**SUPPLIED RECORDS**
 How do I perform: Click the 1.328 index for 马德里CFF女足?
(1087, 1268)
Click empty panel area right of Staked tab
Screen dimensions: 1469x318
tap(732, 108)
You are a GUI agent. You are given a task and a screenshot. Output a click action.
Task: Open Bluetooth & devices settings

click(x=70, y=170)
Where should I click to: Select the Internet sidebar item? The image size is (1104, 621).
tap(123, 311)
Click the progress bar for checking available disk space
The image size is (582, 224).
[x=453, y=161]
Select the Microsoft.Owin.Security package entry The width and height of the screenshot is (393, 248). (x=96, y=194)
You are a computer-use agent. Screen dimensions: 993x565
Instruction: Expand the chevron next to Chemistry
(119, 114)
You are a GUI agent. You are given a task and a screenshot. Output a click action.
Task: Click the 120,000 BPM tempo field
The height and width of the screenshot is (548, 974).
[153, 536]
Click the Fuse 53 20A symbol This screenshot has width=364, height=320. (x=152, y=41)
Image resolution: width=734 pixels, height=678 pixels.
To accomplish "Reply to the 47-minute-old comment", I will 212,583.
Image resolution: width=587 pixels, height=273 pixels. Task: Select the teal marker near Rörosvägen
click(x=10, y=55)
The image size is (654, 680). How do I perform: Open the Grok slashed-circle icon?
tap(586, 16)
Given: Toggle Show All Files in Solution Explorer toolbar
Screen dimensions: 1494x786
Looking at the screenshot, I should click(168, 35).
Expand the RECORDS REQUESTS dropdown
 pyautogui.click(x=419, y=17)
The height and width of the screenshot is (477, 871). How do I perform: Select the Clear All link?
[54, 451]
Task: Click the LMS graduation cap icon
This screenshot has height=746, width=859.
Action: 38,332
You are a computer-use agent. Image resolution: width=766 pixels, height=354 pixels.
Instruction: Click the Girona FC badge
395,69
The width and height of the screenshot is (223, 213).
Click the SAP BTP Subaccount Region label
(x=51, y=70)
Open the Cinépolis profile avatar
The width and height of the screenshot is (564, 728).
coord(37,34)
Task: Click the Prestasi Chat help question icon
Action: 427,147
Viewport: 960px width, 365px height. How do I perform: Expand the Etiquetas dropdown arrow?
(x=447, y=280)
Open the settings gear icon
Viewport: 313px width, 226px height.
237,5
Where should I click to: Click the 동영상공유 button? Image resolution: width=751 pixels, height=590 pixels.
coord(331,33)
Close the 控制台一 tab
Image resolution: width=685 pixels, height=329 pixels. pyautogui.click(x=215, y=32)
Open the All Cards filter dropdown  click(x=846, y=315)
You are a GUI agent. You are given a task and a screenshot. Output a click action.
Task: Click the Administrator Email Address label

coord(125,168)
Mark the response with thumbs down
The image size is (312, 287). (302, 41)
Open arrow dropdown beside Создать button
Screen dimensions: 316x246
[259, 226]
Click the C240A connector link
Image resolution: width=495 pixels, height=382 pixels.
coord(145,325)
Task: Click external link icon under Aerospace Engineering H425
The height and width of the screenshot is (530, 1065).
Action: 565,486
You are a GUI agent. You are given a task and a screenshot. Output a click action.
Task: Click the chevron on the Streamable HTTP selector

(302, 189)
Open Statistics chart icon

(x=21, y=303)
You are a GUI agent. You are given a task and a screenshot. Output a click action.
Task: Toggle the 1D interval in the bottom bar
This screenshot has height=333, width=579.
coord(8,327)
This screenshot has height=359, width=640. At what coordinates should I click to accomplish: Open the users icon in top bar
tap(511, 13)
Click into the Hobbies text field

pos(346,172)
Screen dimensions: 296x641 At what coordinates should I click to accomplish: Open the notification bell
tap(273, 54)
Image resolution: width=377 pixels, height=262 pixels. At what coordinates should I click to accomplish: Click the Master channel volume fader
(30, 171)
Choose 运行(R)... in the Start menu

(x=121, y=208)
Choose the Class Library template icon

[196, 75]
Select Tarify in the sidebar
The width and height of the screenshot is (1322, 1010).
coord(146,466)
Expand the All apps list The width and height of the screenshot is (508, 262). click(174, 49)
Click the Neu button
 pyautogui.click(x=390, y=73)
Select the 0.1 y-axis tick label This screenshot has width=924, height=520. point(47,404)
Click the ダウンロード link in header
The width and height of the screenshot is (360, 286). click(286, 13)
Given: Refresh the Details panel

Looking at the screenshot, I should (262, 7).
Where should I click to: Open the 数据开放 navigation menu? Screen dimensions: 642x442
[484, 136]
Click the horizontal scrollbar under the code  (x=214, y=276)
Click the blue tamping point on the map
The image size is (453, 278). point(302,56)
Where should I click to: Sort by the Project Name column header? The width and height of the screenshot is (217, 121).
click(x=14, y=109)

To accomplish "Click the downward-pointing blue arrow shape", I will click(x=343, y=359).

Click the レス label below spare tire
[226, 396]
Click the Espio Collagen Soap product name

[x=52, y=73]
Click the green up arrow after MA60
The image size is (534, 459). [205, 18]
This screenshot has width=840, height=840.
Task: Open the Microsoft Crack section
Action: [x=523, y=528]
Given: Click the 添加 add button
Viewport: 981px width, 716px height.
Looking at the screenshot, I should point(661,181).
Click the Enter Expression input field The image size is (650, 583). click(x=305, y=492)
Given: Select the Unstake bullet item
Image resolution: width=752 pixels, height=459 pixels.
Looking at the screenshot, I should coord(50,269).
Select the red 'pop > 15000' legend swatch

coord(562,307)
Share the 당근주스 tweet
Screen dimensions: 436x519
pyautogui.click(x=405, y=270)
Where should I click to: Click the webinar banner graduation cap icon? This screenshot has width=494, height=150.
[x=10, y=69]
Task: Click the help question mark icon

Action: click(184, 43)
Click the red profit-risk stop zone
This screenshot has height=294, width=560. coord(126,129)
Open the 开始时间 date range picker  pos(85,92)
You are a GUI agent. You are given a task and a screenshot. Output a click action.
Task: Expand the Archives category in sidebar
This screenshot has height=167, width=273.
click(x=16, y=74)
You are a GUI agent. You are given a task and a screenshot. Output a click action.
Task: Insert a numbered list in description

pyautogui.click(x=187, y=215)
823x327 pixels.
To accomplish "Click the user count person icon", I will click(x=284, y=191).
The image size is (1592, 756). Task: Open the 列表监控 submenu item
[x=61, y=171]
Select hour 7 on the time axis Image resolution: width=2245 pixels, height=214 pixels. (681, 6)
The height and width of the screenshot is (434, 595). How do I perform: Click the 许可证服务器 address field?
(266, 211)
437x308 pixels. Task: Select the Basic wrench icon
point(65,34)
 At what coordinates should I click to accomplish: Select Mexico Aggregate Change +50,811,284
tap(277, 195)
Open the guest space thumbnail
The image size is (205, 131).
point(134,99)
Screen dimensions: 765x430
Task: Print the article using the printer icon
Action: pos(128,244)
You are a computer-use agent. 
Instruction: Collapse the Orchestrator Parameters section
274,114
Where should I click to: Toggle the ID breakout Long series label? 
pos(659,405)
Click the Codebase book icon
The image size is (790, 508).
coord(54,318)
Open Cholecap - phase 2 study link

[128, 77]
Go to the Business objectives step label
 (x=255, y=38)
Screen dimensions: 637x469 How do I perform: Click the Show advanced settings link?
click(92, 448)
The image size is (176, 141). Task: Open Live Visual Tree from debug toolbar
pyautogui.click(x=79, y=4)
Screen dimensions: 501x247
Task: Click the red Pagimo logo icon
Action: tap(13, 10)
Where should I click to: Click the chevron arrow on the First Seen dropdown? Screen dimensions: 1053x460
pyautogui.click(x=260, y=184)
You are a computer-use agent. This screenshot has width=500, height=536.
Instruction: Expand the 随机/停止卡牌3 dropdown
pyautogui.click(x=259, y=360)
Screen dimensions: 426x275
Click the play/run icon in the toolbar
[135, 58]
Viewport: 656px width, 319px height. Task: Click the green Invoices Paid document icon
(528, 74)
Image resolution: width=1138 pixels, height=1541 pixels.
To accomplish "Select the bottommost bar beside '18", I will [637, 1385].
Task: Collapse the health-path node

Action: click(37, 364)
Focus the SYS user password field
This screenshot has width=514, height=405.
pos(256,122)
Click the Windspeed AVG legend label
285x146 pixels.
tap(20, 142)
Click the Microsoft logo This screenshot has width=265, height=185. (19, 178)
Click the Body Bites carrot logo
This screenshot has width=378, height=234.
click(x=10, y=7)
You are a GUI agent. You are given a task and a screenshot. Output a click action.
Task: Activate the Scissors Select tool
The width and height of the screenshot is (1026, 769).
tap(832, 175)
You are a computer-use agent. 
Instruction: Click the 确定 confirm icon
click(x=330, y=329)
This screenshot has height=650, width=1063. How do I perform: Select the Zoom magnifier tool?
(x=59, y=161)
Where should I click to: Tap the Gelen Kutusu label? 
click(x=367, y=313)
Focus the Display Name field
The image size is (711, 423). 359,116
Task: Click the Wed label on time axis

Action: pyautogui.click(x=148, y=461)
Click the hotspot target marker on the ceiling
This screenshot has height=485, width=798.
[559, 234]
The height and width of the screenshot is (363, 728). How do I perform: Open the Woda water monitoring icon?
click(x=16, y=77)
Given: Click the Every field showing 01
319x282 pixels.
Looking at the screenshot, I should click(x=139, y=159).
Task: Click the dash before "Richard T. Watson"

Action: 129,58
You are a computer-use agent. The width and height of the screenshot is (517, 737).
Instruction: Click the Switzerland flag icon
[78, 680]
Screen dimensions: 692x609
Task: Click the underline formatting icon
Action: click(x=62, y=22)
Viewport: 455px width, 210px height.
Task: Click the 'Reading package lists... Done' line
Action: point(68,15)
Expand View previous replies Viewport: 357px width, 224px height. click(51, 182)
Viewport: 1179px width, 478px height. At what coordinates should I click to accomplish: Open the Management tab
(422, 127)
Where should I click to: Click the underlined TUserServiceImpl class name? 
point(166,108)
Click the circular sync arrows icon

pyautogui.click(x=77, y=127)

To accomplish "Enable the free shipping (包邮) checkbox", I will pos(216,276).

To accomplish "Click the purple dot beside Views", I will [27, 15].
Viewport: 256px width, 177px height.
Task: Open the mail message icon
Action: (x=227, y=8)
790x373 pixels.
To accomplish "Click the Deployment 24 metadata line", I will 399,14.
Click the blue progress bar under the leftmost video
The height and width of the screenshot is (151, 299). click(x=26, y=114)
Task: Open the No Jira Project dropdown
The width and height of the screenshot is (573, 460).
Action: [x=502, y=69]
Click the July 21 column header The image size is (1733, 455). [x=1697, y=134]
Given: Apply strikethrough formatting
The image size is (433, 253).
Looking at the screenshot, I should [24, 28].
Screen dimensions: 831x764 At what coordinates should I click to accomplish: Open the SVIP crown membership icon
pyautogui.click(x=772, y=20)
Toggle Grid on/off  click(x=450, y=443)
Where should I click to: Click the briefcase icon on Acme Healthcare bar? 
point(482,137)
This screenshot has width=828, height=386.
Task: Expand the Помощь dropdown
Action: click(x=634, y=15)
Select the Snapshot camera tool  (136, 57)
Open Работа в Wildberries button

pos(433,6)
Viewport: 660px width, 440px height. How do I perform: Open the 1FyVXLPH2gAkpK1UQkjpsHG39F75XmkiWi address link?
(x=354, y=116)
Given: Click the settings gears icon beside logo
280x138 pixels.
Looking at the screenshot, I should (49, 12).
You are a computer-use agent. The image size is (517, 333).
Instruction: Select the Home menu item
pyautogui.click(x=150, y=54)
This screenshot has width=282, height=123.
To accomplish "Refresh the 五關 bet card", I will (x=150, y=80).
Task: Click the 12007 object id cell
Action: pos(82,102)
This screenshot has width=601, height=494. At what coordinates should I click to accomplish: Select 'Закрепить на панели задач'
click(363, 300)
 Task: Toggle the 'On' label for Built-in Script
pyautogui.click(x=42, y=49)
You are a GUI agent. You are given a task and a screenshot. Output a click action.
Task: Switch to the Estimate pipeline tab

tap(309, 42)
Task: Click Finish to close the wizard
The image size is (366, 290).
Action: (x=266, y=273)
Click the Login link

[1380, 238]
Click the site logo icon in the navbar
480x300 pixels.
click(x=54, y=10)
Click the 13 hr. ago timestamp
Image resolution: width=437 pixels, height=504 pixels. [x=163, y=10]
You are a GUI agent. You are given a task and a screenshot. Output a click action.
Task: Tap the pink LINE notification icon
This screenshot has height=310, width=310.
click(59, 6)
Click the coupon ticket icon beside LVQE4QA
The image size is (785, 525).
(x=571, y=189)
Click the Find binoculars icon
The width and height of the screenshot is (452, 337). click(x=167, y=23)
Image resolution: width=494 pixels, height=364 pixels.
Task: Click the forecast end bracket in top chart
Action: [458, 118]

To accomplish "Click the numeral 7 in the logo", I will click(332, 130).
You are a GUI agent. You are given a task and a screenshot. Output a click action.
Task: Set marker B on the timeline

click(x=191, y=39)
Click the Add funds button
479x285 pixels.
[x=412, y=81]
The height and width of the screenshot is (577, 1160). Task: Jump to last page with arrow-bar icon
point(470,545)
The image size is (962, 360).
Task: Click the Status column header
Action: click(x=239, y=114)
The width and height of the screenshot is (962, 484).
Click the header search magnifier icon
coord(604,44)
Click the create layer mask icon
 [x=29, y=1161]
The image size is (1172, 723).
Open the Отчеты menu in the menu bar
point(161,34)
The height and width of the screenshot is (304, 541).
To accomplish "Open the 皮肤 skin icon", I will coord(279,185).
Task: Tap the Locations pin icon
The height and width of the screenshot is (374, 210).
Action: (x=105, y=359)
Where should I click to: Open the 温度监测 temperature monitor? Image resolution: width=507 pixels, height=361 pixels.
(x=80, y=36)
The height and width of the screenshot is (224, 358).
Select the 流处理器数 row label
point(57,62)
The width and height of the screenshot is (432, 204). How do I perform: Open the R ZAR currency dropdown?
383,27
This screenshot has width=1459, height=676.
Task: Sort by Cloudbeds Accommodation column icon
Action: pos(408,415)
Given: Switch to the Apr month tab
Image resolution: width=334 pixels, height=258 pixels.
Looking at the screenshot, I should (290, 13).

**ACTIVITY**
Starting from the records above, copy each line where the string "computer" is found.

**SOLUTION FOR THIS PROBLEM**
You are a computer-use agent. Screen dimensions: 993x565
You are a computer-use agent. Image resolution: width=766 pixels, height=354 pixels.
You are a computer-use agent. 
You are a computer-use agent. This screenshot has width=500, height=536.
You are a computer-use agent. 
You are a computer-use agent. The width and height of the screenshot is (517, 737).
You are a computer-use agent. The image size is (517, 333).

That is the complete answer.